In Ralph Waldo Ermerson’s essay Self-Reliance, he suggests that envy of others is a form of ignorance, and that imitation is a suicide, usurping yourself in favour of another’s ideals. For Emerson, to do as others do when it entails acting against your instinct is to betray your nature and bury the talents that God had bestowed on you. In doing so, he says, you refuse the part God intends you to play and sow discord in your heart:
We but half express ourselves, and are ashamed of that divine idea which each of us represents. It may be safely trusted as proportionate and of good issues, so it be faithfully imparted, but God will not have his work made manifest by cowards. A man is relieved and gay when he has put his heart into his work and done his best; but what he has said or done otherwise, shall give him no peace.
When it comes to style, then, expressing your own, not that of trend hunters or industry insiders, is a far better approach to living with integrity and the dignity that comes from being made in God’s image.
The Final Step to Style
Costly thy habit as thy purse can buy,
But not express’d in fancy; rich, not gaudy;
For the apparel oft proclaims the man.–Hamlet, Act I, Scene III
If there is one takeaway from all this, it’s that you shouldn’t let external pressures influence what should be a deeply personal process. If you don’t know where to start, just avoid taking cues from those who want you in an endless cycle of clothing consumption.
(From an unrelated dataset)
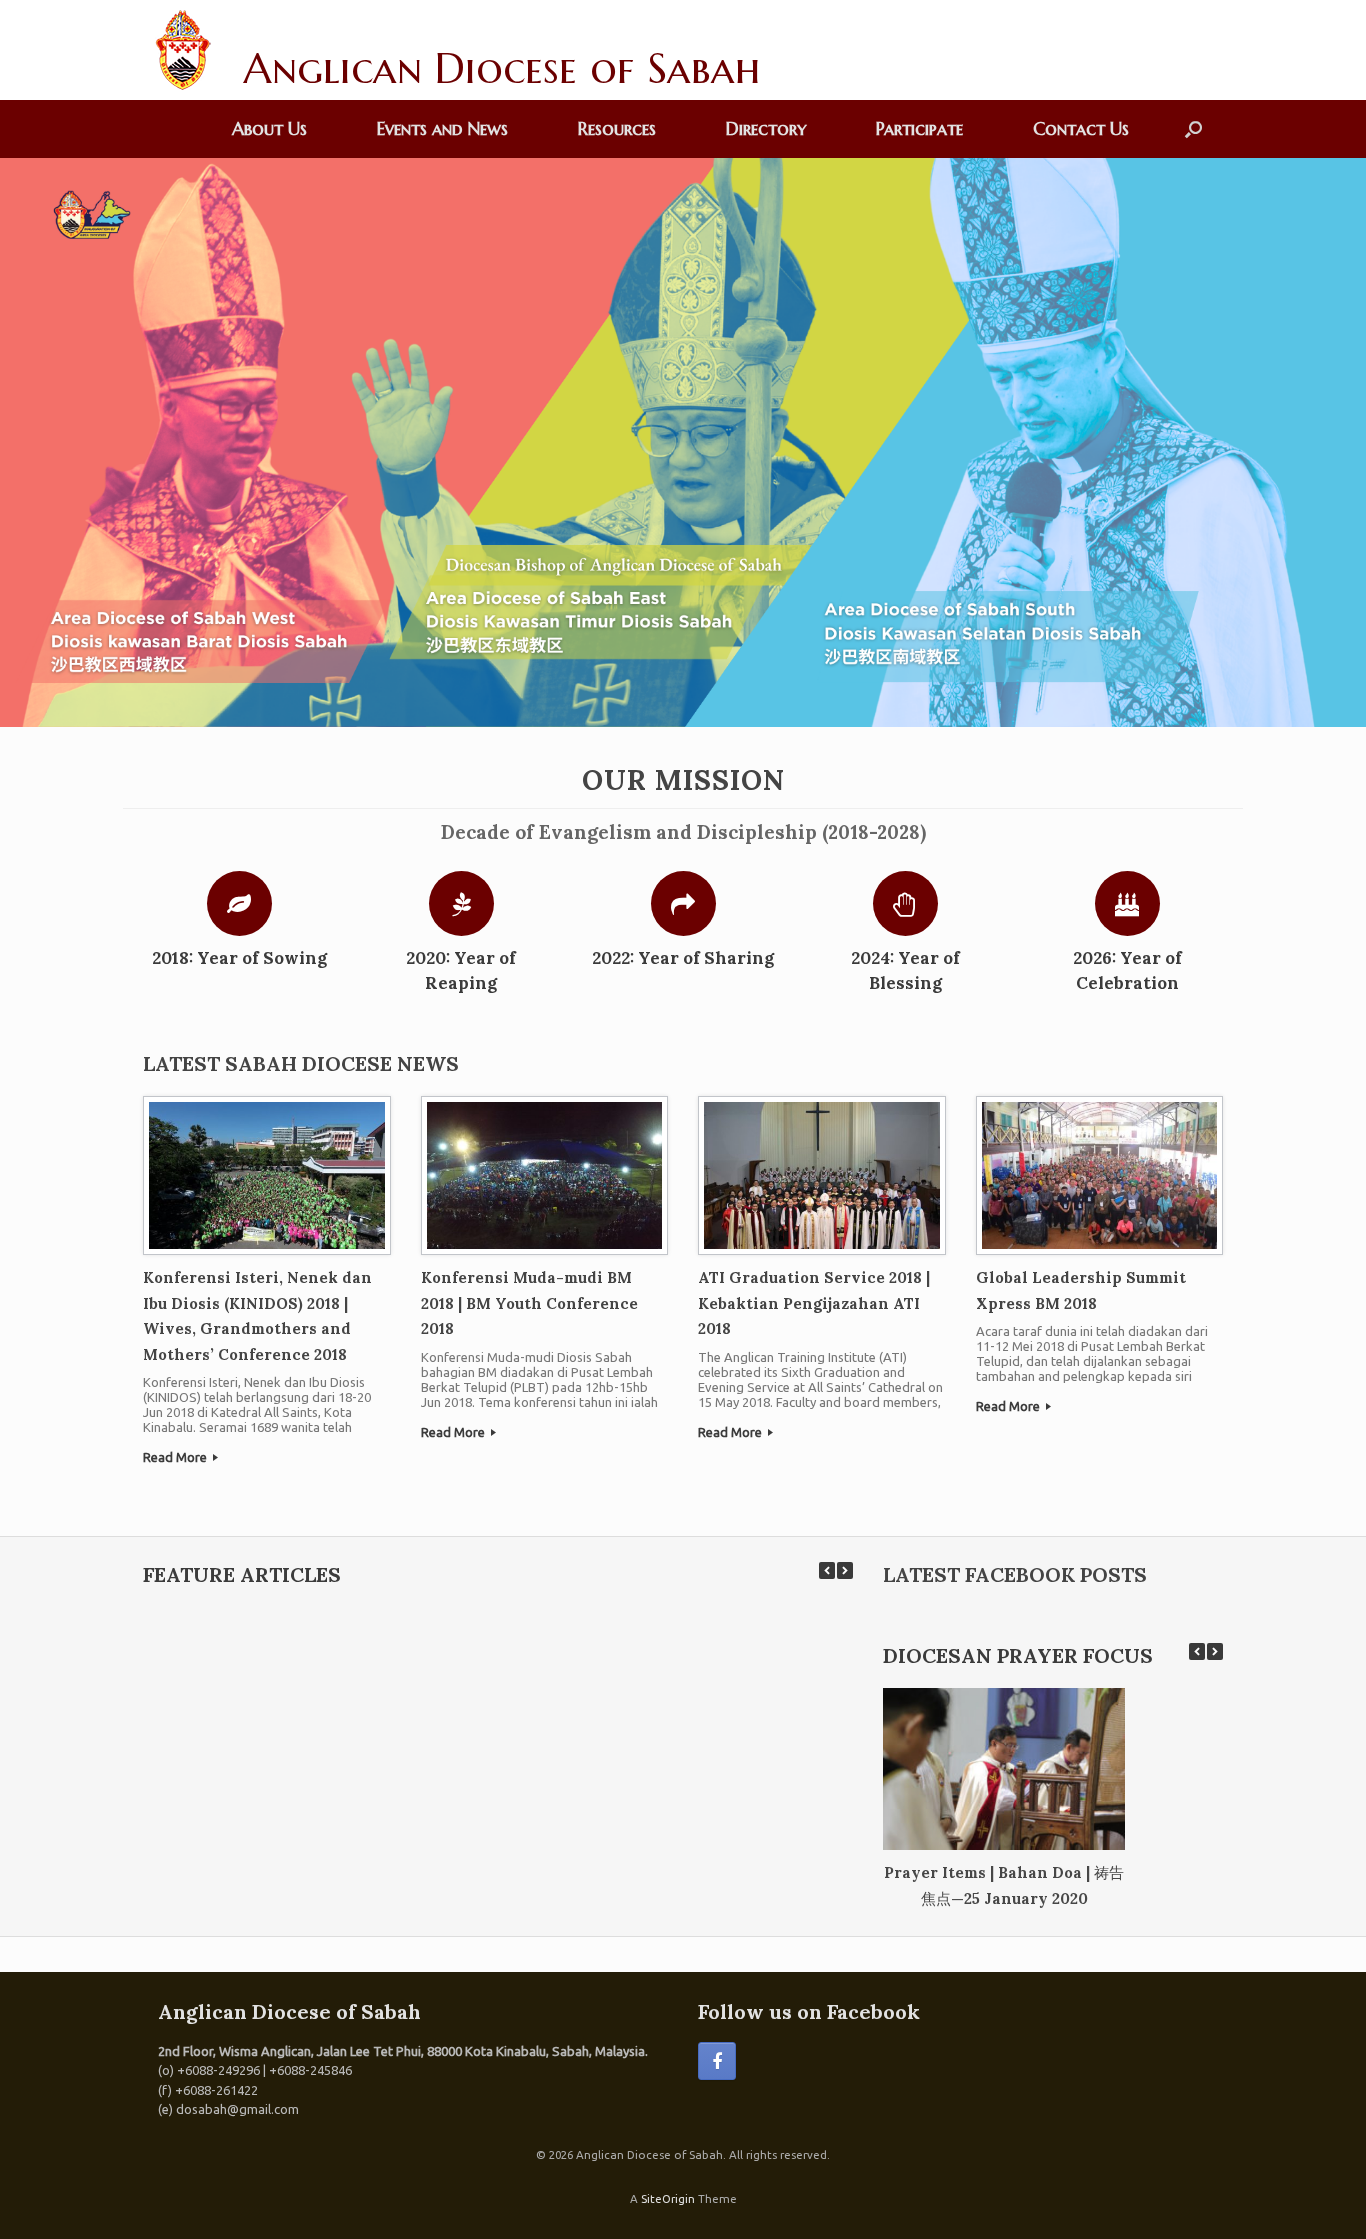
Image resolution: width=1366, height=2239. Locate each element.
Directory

Instead, do some research not on what’s trending, but on what has stood the test of time.
Once you’ve learned to separate solid style advice from fashion’s fickle influence, you’ll be able to dress in a way that both shows who you are and what values you live by. Where others enviously pursue the latest fad and cast their attention outwards, you can forge your own path, one guided by something greater than trend forecasts.
Fashions come and go like the tide, but if your understanding of appearance is rooted in the eternal, then your style’s foundation will be as solid as they come.